Pois bem, Habermas e Laclau inserem-se numa aceitação crítica da nebulosa multiculturalista, problematizando o princípio particularista de integração social que certas de suas expressões concretas e mobilizadas defendem. Recusando a identificação entre preservação de culturas e preservação das espécies naturais, Habermas (1994) afirma que se o Estado pretender garantir a sobrevivência de uma cultura, estará necessariamente roubando aos seus membros “a liberdade de dizer sim ou não que é necessária se querem apropriar-se e preservar sua herança cultural” (1994, p. 148). Laclau (2000), por sua vez, considera que um dos percursos do multiculturalismo, o da defesa do direito de uma vida em separado de grupos identitários oprimidos, é o de um auto-apartheid, pois, proclamando que os valores e instituições ocidentais são atributos dos machos brancos “ocidentais”, tais grupos não só reforçam o enfrentamento entre particularismos como a manutenção do status quo, já que tal enfrentamento terá a hegemonia dos grupos dominantes.
Mas os aspectos realçados na crítica de um ou do outro já encerram o que os separa. Habermas nos remete a um entendimento do universal como positividade em aberto mas possível, encarnável pelos debates entre os cidadãos concretos de uma nação. Laclau nos remete a um entendimento do universal como negatividade necessária, como insuperável “presença da ausência” do universal nos embates entre grupos por hegemonia. Melhor dizendo, o realce habermasiano da liberdade dos membros de um grupo para dizer sim ou não a uma identidade cultural, deixa claro que sua perspectiva de universalidade privilegia o indivíduo e a discussão num horizonte de interpretação comum, que integra abstrata e igualmente todos os cidadãos. Laclau, por sua vez, concentrando-se em grupos identitários e em dinâmica hegemônica, situa teoricamente o vínculo entre o universal e o particular no privilégio analítico de grupos em luta por poder político. Retomando ainda a instigante entrevista de Vandenberghe, diria que, quanto ao privilégio do indivíduo ou do grupo, é assim que o compreendo quando ele situa reatualizadores da obra de Habermas num horizonte “acionista” e Laclau num horizonte “pós-estruturalista”.
Em segundo lugar, tem-se a oposição integração/luta por poder.

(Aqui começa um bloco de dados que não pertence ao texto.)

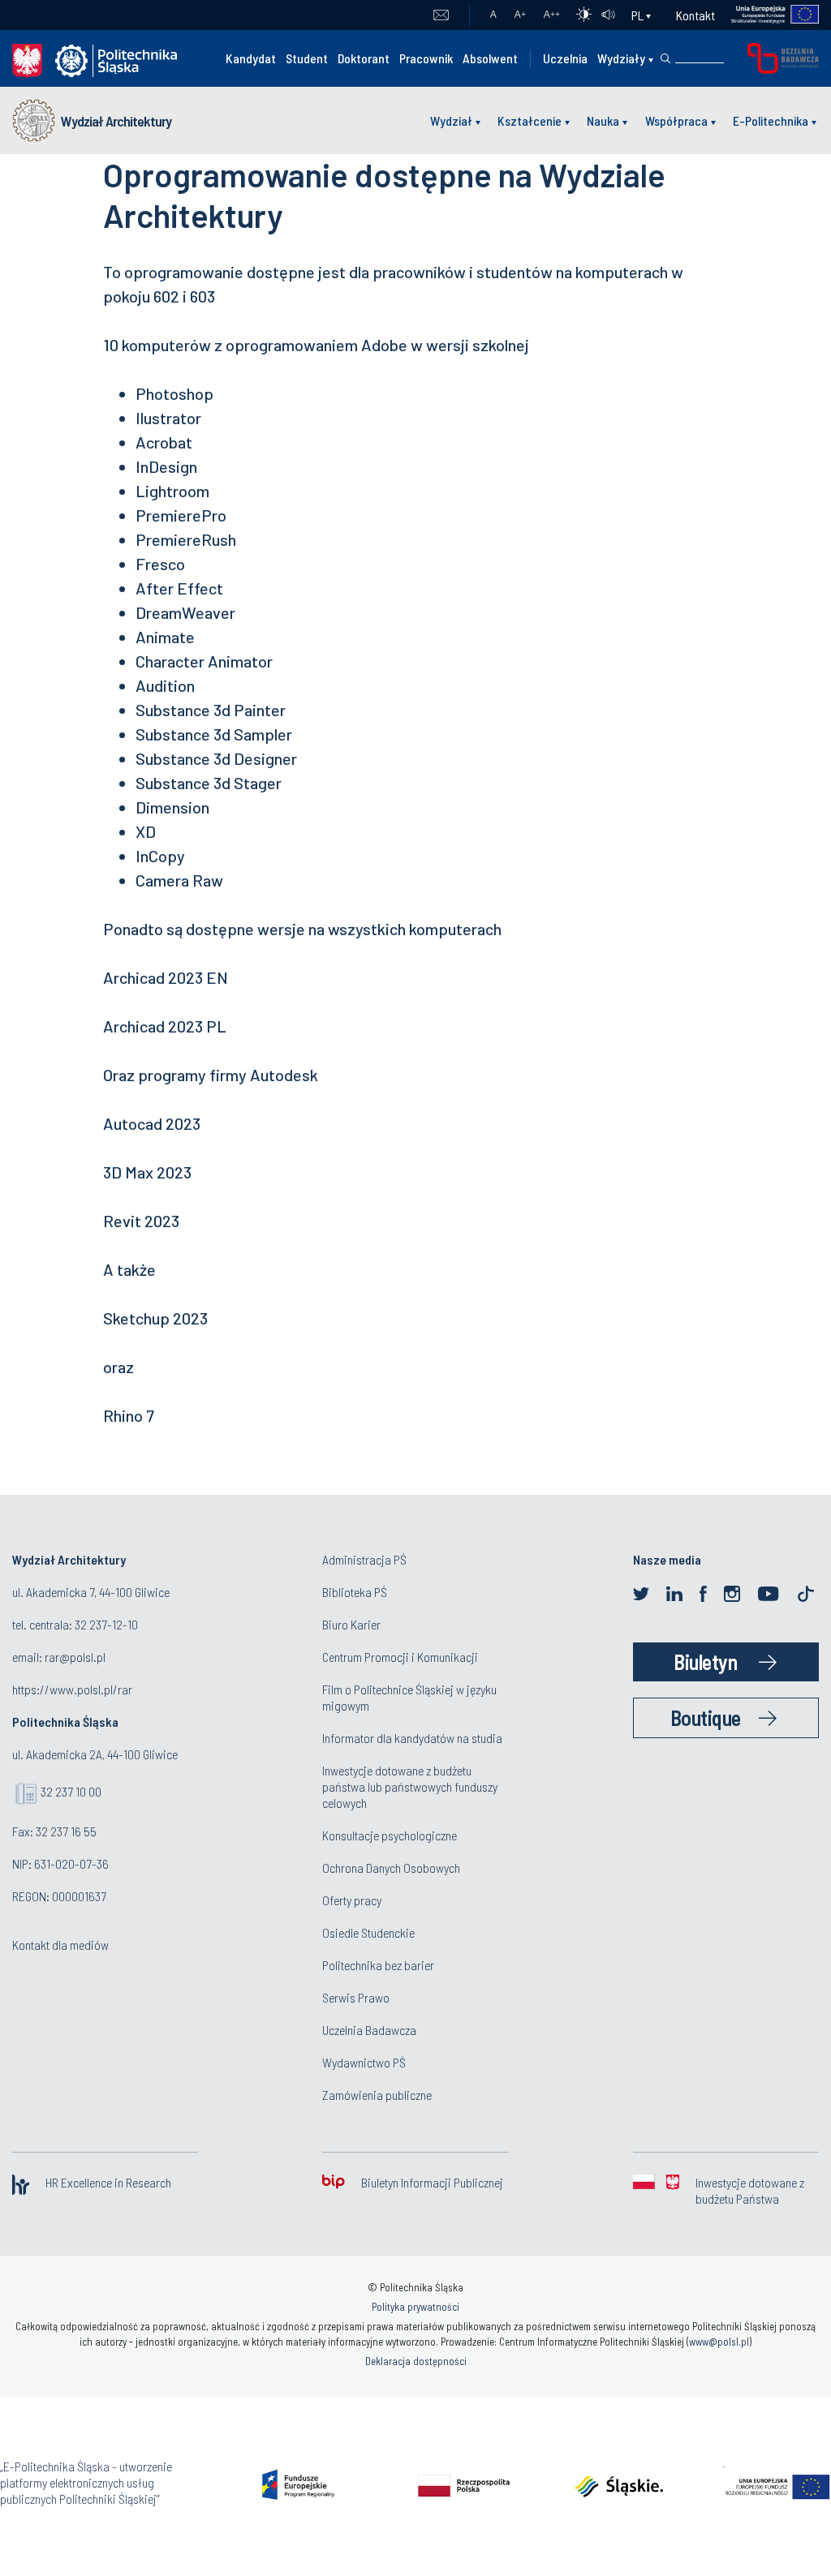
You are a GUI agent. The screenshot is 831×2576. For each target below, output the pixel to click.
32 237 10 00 (71, 1791)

Tentarei apresentar essa oposição a partir da exposição sintética dos modelos dos dois autores.
O percurso de Jürgen Habermas, de sua teoria da ação comunicativa (1987), passando por sua argumentação sobre o discurso filosófico moderno (1999), até suas obras e engajamentos mais recentes, tem sempre um mesmo sentido de fundo: o de sustentar teórica e praticamente a articulação entre universal (princípios de integração sustentados com força de obrigação para todos) e particular (indivíduos e grupos diferentes, os construtores concretos daqueles princípios), a partir de consensos inevitavelmente contextuais (posto que encarnados na e pela diversidade dos indivíduos/contextos concretos), mas universalizáveis (extensíveis a outros contextos, devido às próprias potencialidades consensuais e universalizáveis da comunicação humana). Daí sua insistência na separação necessária entre o nível da integração política individual de todos os cidadãos e o da “integração ética de grupos e subculturas com suas próprias identidades coletivas” (Taylor et al., 1994, p. 151) – elevando o primeiro a princípio ideal regulador das sociedades democráticas contemporâneas e considerando que o segundo precisa da validade do primeiro, para que a cultura majoritária não usurpe nem o reconhecimento das minorias nem a autonomia individual diante das identidades coletivas.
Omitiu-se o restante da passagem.